§ **Exercise directions**
Print, in exact form, the lines below from the one containing "Task: Open the user profile avatar menu" through the one containing "Select the Bucket Fill tool", and omit all others.

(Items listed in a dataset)
-----

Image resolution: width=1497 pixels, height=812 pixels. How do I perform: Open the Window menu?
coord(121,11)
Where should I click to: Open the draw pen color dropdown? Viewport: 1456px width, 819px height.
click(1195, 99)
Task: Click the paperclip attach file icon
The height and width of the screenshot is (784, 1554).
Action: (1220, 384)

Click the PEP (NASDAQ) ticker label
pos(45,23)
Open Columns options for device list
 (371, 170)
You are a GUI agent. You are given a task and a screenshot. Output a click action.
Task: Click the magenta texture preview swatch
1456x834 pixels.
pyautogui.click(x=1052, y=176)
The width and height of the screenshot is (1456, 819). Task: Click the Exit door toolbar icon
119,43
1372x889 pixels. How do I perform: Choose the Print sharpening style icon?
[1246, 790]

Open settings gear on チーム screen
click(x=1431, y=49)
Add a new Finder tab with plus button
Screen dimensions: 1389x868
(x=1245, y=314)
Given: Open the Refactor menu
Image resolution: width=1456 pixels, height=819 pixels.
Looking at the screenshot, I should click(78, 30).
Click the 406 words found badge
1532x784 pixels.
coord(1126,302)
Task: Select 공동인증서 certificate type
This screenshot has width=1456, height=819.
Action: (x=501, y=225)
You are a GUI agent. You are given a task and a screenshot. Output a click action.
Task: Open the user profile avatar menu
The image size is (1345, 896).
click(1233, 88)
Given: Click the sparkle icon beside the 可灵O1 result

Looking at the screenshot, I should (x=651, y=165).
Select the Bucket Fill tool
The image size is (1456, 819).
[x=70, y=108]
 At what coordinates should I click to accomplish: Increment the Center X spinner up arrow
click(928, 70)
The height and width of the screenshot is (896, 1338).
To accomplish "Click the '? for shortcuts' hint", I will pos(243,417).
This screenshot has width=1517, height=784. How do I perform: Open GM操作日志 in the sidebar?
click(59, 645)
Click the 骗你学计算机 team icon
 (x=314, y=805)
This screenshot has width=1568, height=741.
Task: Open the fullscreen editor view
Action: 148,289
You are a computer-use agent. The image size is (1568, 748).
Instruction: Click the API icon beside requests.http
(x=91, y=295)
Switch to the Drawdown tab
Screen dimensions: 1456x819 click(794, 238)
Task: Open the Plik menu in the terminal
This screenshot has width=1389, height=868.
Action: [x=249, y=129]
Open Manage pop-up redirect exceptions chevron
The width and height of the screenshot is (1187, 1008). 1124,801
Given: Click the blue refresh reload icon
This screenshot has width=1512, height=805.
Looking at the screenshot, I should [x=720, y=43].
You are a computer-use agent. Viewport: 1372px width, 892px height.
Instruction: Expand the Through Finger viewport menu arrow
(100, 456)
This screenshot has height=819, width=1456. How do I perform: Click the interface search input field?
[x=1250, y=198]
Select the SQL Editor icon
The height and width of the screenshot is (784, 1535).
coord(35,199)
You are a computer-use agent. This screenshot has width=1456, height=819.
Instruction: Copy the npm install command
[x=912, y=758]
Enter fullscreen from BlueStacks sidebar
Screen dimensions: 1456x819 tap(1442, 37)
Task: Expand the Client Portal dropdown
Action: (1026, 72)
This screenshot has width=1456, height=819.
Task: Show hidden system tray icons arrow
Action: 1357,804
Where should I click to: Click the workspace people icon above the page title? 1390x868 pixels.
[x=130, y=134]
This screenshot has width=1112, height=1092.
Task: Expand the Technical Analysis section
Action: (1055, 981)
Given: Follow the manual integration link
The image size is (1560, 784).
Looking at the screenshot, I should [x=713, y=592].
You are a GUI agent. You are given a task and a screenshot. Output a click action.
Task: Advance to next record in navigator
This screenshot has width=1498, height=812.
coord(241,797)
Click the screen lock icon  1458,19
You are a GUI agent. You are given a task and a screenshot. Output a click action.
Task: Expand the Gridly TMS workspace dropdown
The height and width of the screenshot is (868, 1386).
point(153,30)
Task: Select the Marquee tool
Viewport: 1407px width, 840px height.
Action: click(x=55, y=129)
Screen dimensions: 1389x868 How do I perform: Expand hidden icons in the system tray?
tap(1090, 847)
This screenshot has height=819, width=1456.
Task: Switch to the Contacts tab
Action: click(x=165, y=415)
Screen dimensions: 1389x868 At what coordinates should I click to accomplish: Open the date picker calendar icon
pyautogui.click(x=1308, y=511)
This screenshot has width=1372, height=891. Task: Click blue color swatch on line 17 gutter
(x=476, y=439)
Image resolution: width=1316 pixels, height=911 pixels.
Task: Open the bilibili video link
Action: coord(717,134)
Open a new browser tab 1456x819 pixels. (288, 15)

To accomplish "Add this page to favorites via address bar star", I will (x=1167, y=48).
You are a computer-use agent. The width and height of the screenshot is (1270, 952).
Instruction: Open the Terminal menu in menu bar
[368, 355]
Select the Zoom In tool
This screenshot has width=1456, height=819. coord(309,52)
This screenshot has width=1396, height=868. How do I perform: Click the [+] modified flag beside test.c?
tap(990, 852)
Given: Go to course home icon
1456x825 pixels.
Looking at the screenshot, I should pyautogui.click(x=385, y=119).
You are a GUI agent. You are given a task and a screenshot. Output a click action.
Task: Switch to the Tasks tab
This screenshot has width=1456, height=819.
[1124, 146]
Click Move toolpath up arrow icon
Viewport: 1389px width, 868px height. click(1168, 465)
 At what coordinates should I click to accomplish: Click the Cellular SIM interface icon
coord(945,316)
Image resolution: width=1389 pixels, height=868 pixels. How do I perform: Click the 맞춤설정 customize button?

-----

§ **Solution**
Task: Open the user profile avatar menu
The image size is (1345, 896).
click(1233, 88)
Given: Click the sparkle icon beside the 可灵O1 result

Looking at the screenshot, I should (x=651, y=165).
Select the Bucket Fill tool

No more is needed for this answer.